> _SOURCE TEXT_
_____

Penelope’s Web (2015): Christopher Rush

★★★

I was drawn towards this book in the library by a kind of magnetic field, as usually happens with books about Troy. I’d never heard of Christopher Rush before, but I was tempted by the sound of a novel that retold the story of the Odyssey and Iliad from different perspectives, focusing on the way that stories ennoble and refine the hard, unpalatable facts of real life. The concept is intelligent, but the language is occasionally unremittingly filthy and the attitude to women is (perhaps unsurprisingly for soldiers in Bronze Age Greece) dismally misogynistic. While I don’t for a minute suggest that the author shares the views of his characters, I found it very hard to warm to a book in which women are seen as having only one function.

At its heart, Rush’s novel is a clever meditation on the art of storytelling. We see Odysseus’ story from three points of view, woven neatly together like the web in the title. First there is Odysseus himself: down-to-earth, crude, cunning but wise as well, a soldier, an ‘everyman’, stuck in a war he didn’t ask for and doesn’t believe in, led by superiors he can’t bring himself to respect. For Odysseus and his fellow Greeks, there are only two things that make life bearable: the exhilaration of killing (the death stroke cleaving the flesh, the blood spraying across the face) and the ravaging of a woman’s body (the words ‘fuck’, ‘cunt’ and ‘rape’ are among the most common in the book). I’ve never been at war, of course, and I don’t know any soldiers, especially not Bronze Age ones, but this feels… plausible, as the way that brutalised men think when they’re alone and their only hope of survival lies in destroying others. Odysseus and his companions speak not in the high-blown phrases of Homer, but in short, sharp, contemporary bursts of speech, peppered with modern army slang – FUBAR (fucked up beyond all recognition), CFB (clear as a fucking bell), and so forth.

But this ragtag of men aren’t suitable subjects for legend. And that’s where the next perspective comes in. Penelope, Odysseus’ long-suffering wife, weaves the story of Troy into a magnificent web (I imagined it rather like the Bayeux tapestry). Along the way, she ennobles her husband’s experience. He and his fellow leaders speak poetry rather than prose; their deeds become godlike; and the gods themselves appear to explain reversals of fortune or good luck. Penelope’s own prejudices against Helen, and against Troy, are woven into the web. Thus the web becomes both a physical object and a metaphor for a story being woven out of fragments of reality. Odysseus, who comments upon his wife’s reading of events, is amused by the grand speeches her heroes make in the midst of battle and baffled – but impressed – by the idea of a great wooden horse. But he appreciates the role of posterity in making things, and men, seem better than they were – in giving Troy a golden gleam to its name, rather than showing it for what it was: a nakedly ambitious land-grab, led by a fool and a cuckold. And she makes Odysseus into a hero, a model of striving, a faithful husband undermined by circumstances. Odysseus, a wise if not virtuous husband, knows when to let her believe what she wants.

_____

> _DATA SUPPLIED_

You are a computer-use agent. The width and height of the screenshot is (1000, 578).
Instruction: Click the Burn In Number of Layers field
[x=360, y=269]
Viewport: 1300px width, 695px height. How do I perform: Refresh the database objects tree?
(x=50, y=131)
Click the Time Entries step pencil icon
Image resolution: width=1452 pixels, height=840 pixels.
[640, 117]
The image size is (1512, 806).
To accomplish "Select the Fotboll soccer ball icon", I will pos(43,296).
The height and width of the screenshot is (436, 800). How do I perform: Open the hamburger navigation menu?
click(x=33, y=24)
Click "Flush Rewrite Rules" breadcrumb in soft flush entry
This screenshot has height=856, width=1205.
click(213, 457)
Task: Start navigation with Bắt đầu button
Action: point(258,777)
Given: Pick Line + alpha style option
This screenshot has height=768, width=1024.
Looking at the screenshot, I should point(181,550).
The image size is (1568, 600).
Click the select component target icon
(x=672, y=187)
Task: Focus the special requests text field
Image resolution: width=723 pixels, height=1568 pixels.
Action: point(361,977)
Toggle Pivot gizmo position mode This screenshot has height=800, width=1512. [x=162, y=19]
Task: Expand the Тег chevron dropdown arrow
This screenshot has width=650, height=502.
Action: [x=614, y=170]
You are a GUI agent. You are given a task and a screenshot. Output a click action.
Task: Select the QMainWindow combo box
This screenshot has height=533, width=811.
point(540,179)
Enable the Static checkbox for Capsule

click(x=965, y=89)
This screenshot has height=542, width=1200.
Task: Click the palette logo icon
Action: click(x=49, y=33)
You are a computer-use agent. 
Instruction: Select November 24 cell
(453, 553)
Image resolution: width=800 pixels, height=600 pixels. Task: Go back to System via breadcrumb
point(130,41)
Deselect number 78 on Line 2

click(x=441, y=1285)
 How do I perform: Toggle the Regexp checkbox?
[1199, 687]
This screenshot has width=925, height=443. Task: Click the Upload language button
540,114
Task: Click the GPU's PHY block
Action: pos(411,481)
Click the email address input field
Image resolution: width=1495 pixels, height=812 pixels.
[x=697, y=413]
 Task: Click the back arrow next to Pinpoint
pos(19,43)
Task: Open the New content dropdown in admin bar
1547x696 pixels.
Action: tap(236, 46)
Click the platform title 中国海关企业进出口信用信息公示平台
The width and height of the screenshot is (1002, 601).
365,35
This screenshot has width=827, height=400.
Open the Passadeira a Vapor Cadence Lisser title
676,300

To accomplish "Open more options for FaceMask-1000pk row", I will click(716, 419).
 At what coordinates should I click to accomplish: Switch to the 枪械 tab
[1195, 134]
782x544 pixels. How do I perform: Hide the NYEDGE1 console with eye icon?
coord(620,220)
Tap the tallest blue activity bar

_____

> _EXERCISE OBJECTIVE_
Can you rewrite the stretch of the book review from "I was drawn" through "only one function.", replacing "library" with "bookshop"?

> _ANSWER TO THIS TASK_
I was drawn towards this book in the bookshop by a kind of magnetic field, as usually happens with books about Troy. I’d never heard of Christopher Rush before, but I was tempted by the sound of a novel that retold the story of the Odyssey and Iliad from different perspectives, focusing on the way that stories ennoble and refine the hard, unpalatable facts of real life. The concept is intelligent, but the language is occasionally unremittingly filthy and the attitude to women is (perhaps unsurprisingly for soldiers in Bronze Age Greece) dismally misogynistic. While I don’t for a minute suggest that the author shares the views of his characters, I found it very hard to warm to a book in which women are seen as having only one function.